Siempre había odiado a Papá Noel. Desde chico, ya, lo veía como el árbol gordo, colorado, anglosajón hasta las pestañas y con cara de borracho que tapaba al bosque de los verdaderos orígenes de la Navidad. Y más bronca le había tomado, aún, al ver mientras crecía que sus poderes antinavideños aumentaban con el paso de los años, a tal punto de que en Inglaterra y los Estados Unidos, por ejemplo, hoy cada vez se encuentran menos tarjetas con la inscripción “Merry Christmas” (Feliz Navidad) y más con la políticamente correcta frase “Happy Holidays” (Felices Vacaciones), aunque siempre en alusión a la fiesta en la que, como bien afirmó una vez Homero Simpson, se conmemora el histórico nacimiento de… sí, de Santa Claus.
Sin embargo, en los últimos días, mientras caminaba por el mercado navideño de Plaza Mayor, vi una imagen que me arrancó del fondo de mi alma un indulto de necesidad y urgencia para el viejo fantasma que me acecha en los diciembres. Porque al lado de uno de los cientos de pesebres y de la escena del nacimiento de Jesús había una figurita de un señor bien agachadito, con los pantalones bajos y dejando tras de sí, en esa posición tan incómoda como delicada, un magnífico excremento que hacía de su anatomía de yeso la envidia de toda boquilla de decorar tortas.
“Pues sí, hombre, es que este señor es el Caganer, y es tan antiguo como las navidades en Cataluña… ¿no sabes que si no lo pones al lado de tu belén (pesebre) luego no tienes suerte?”, me dijo el vendedor, al verme sorprendido mientras yo seguía congelado y señalando a la esculturita y su producto bruto externo como si imitara a la sota de oros.
A decir verdad, yo había escuchado la historia del Tió de Nadal, que no es el señor que sale a declarar a menudo en favor de su sobrino tenista, sino de un tronquito hueco (natural o artificial) que los padres de los niños catalanes suelen llenar con turrones y chuches (golosinas) en la Nochebuena.

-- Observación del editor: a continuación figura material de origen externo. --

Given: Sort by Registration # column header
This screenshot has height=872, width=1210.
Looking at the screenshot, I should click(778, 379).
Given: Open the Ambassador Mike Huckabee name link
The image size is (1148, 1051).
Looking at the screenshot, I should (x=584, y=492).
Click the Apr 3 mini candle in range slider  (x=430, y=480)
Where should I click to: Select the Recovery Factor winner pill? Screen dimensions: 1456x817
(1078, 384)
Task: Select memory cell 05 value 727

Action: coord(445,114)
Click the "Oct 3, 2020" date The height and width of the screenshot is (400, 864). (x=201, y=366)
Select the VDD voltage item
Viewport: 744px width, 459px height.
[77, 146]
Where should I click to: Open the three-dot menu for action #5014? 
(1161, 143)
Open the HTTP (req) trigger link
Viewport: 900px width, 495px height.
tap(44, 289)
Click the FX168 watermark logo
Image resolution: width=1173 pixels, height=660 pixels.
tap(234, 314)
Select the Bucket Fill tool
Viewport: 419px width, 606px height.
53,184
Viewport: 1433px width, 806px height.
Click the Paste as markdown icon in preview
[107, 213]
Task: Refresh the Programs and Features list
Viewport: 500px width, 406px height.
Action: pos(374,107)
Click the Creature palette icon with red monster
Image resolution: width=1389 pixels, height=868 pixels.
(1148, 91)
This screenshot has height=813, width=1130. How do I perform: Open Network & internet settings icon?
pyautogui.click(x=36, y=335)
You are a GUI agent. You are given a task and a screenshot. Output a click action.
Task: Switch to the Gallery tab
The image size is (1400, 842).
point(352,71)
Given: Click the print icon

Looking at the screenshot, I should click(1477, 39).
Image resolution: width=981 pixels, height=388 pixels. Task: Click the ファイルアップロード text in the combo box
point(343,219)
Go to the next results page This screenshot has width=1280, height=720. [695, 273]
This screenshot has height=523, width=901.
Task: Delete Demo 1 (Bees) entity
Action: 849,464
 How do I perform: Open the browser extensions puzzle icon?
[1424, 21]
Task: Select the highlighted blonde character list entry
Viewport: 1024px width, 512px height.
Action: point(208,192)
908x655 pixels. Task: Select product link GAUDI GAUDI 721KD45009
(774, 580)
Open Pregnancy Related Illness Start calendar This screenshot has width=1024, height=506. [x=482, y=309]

Este artilugio, que muchas veces tiene pintada una cara graciosa, es vaciado luego por los pequeños de la casa, quienes al grito de “Caga, tió, caga” o al son de una canción alusiva quitan del interior su contenido mediante golpes y/o palazos que estimulan la salida de los dulces a través de un orificio posterior previamente calado en el tronco.
Pero aunque esa tradición siempre me resultó un tanto extraña, esta otra de la imagen del muchacho en pleno depósito entre el pesebre y el arbolito me sacudió el adviento… a punto tal que me dieron ganas de salir a abrazar al anciano de la barba blanca y hacer las paces de una vez y para siempre.
Y ahora los dejo con algunas imágenes de mi nuevo perseguido navideño, que, por supuesto, como todo engendro comercial no sólo viene en su versión original (con la barretina roja catalana) sino también con los rostros de personajes famosos, como he visto que los rusos han hecho con sus matrioshkas.
A ver, entonces, si en el petit video descubren al argentino retratado (es más fácil que hacer la vertical acostado):
Espero que hayan disfrutado de las imágenes adicionales que vieron en el video (de Plaza Mayor, Arenal, Sol y Gran Vía) más allá de que no se trató más de una temblorosa prueba con la cámara que me trajo por adelantado mi reconciliado amigo de los “jo, jo, jo”. Así que espero seguir practicando más con el dichoso enfoque manual para poder traerles más y mejores imágenes de la ciudad que me cobija y sus amplios, amplísimos alrededores.
Y ahora les deseo que pasen una felicísima Navidad. Del Año Nuevo todavía no les digo nada, porque espero volver a verlos por acá en los próximos días y desde mi morada anterior: Londres.
Un enorme abrazo y hasta el próximo post… siempre.